Cibles de la sape : Mustafa, Mazhar, Uzair et Zain Rawji. Les quatre frères qui tiennent Rawbank, la banque qui tient pas mal d’autres choses. Avec eux sur le banc des interdits de sortie : Jules Alingete Key, ex-chef de l’IGF, et son épouse Nanou Mukawa. Soit l’homme qui traquait les détournements, qui dérangeait, qui continue d’empêcher de dormir… et qui s’est retrouvé au cœur d’un vil lynchage médiatique.
| La lettre qui valait un coup d’Etat sur WhatsApp
Le 25 juin, le Procureur général signe une interdiction de quitter le territoire. Motif : enquête pour corruption et blanchiment présumés, sur injonction du ministre de la Justice du 18 juin. Rien que de très procédural.
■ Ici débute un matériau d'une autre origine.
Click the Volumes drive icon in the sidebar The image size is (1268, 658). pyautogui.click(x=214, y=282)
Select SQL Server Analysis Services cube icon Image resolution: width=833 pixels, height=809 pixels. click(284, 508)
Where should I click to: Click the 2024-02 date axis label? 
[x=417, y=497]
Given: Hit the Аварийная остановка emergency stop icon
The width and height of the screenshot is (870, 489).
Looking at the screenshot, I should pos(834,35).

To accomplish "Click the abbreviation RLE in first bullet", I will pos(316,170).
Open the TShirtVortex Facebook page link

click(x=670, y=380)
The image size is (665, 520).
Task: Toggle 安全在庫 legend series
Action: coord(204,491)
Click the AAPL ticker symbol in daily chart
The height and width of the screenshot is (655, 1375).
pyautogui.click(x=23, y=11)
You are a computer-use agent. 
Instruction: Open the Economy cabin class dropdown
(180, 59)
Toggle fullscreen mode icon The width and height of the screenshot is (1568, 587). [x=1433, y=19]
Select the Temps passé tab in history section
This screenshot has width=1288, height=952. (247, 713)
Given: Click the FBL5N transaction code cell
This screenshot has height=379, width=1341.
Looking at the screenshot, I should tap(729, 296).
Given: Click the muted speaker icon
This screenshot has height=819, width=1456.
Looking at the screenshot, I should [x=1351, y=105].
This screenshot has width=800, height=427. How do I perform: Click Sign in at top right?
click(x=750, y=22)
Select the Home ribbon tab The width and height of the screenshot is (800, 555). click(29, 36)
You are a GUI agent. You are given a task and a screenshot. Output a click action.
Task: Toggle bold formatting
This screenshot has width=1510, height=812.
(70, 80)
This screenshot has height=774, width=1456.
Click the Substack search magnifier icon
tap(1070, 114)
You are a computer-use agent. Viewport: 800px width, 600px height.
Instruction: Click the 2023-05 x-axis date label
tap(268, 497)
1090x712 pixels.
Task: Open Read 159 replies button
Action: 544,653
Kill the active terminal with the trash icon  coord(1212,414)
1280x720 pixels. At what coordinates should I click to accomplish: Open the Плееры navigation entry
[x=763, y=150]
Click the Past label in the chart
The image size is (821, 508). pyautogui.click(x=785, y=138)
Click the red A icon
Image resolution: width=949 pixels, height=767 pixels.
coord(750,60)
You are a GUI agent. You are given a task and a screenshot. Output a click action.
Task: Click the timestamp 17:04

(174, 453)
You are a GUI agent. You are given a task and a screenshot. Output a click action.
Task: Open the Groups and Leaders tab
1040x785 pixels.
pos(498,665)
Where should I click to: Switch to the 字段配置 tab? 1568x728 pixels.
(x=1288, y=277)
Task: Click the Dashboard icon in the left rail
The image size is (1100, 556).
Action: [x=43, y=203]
Sauf que le document fuit. Et sur les réseaux, ça part en vrille. En deux heures, Alingete est déjà condamné par commentaire, les Rawji exilés à Dubaï par la pensée collective, et la République renversée en 280 caractères.
| «Il y a belle lurette»
Vendredi 4 juillet, le Procureur Firmin Mvonde sort de son silence. Communiqué à l’appui : la mesure est levée. Depuis quand ? « Il y a belle lurette ».
Traduction: Les pourfendeurs de réseaux sociaux ont oublié un détail gênant : leurs «victimes» pouvaient prendre leur avion depuis longtemps. Et ce, sans être inquiétées.
Sur le fond, c’est encore plus sec : « Il est hasardeux de soutenir la culpabilité ». En clair : on n’a rien. Et certains faits ? Déjà vus, déjà classés, déjà non-lieu. Circulez, y’a rien à voir.
| Moralité à la congolaise
À Kinshasa, on fait d’abord les raccourcis sur une procédure judiciaire normale. On vérifie et on fait la courbe rentrante ensuite. C’est redoutable pour faire le buzz. Ça l’est beaucoup moins pour faire du droit.
Le Parquet termine par une pique aux experts de salon : «Il ne s’agissait pas d’une sanction pénale», «toute conclusion… n’engage que son auteur». Comprendre : vos threads indignés, c’est votre problème.
Les Rawji et les Alingete ont donc récupéré leur liberté de mouvement, leur tranquillité et leur honneur que des ennemis faciles à deviner ont voulu souiller. Et les experts des réseaux sociaux, leur prochaine lettre à faire fuiter et à servir de bashing.